Las pseudociencias y sus géneros de consumo han podido instalarse pues en sociedades donde presencia, uso y prestigio acumulado de los aportes científicos auguraban que las mayorías operarían «científicamente» en su cotidianeidad. Sociedades en las que los sujetos, además de fuerza de trabajo, producen «opinión»; una opinión soberana que, sin espacios para la experiencia colectiva directa y abrumada por una avalancha de informaciones contradictorias, transforma la elección individual en última ratio. Sociedades, finalmente, arbitradas alrededor del beneficio a toda costa y donde se somete al conocimiento a las veleidades del mercado.

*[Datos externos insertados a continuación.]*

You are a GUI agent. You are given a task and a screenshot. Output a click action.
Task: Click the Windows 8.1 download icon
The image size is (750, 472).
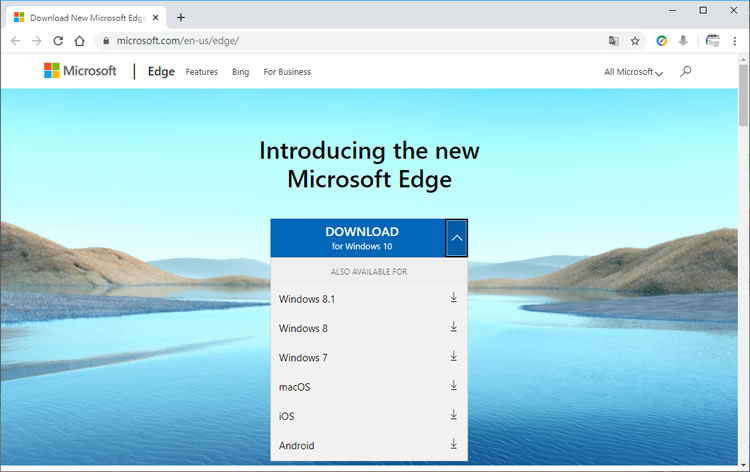(453, 298)
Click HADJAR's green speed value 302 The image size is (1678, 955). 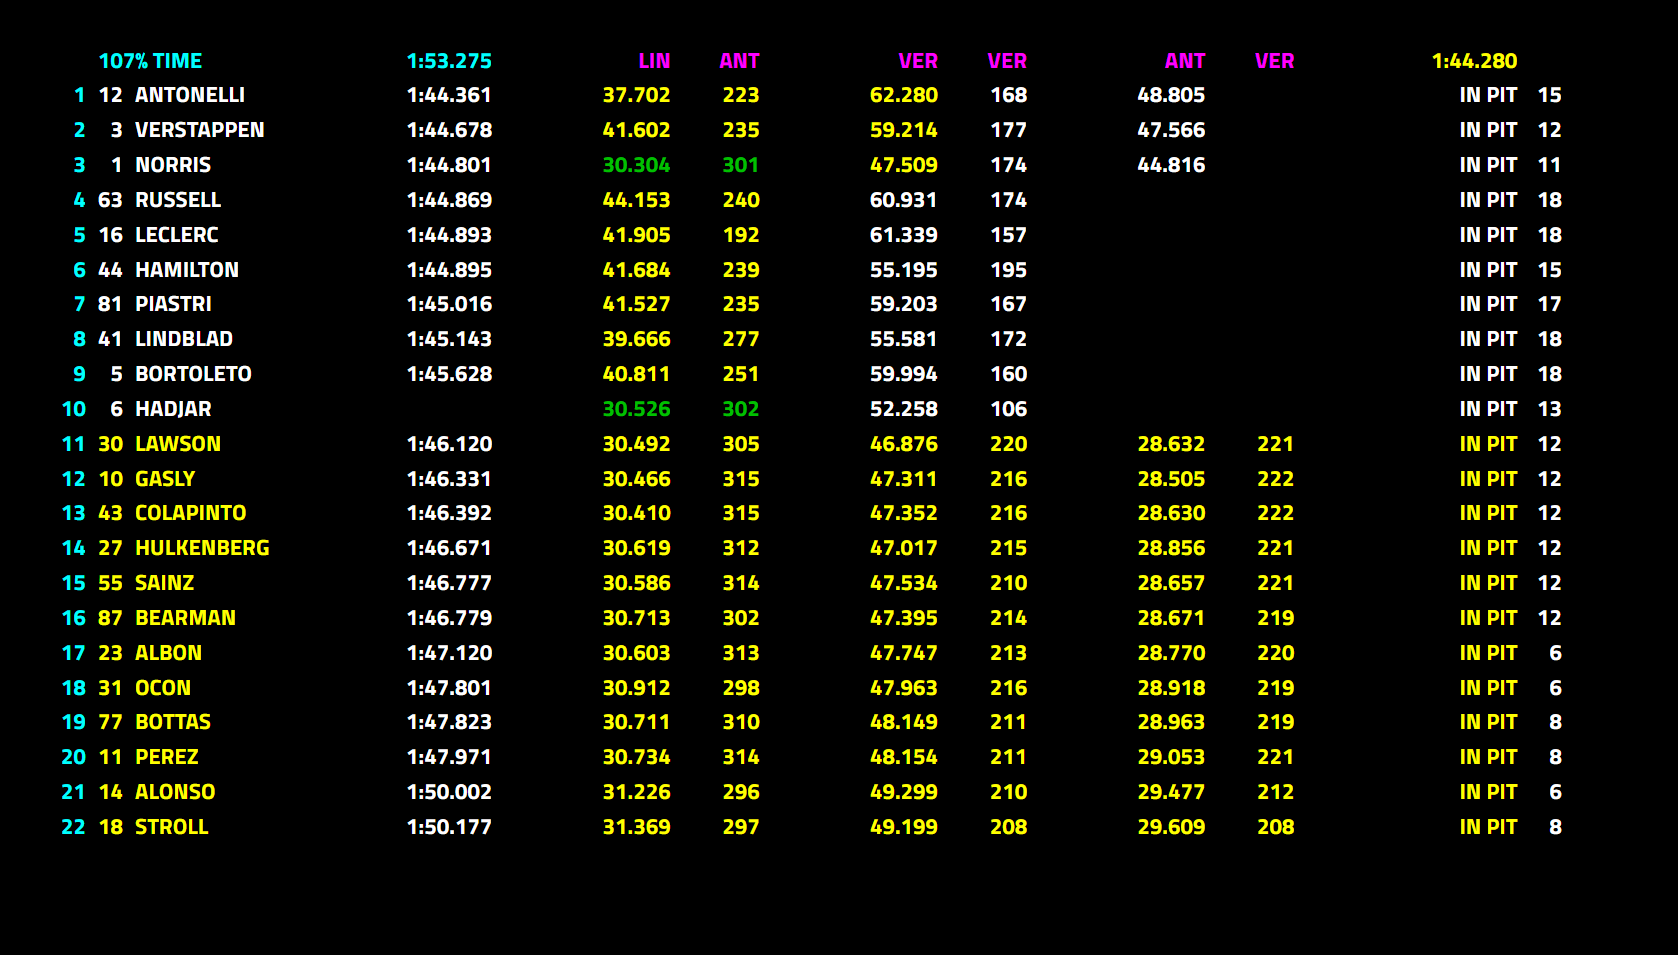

Si la pseudociencia seduce es porque aprovecha la individualización no como efecto de la soledad, sino como portadora de un valor: el de las pretensiones de exclusividad. El empleo, por ejemplo, de «terapias alternativas» establece una distinción con respecto del paciente de la medicina, expresa un deseo de separación de lo colectivo y pondera la elección personal frente a la de «todo el mundo». El discursivo con el que sus usuarios explican su preferencia suena a racionalización: invectivas contra las farmacéuticas, relatos de persecuciones a los terapeutas alternativos, sobre la retirada de un remedio milagroso debida a turbios manejos o sobre errores médicos ilustrado todo con «datos» provenientes de las redes sociales. Pero la cuestión se zanja en cualquier caso con una frase fetiche: «a mí me va bien» o «es mi opinión». El «efecto individual» de una pseudoterapia y la opinión personal avalan su eficacia sin necesidad de otra consideración.
Como se ve, no estamos tratando con un ritornello supersticioso sino con el pulso entre 200 años de experiencia científica acumulada y la palabra del mercado, la de las «audiencias» de los medios y la de los usuarios de internet.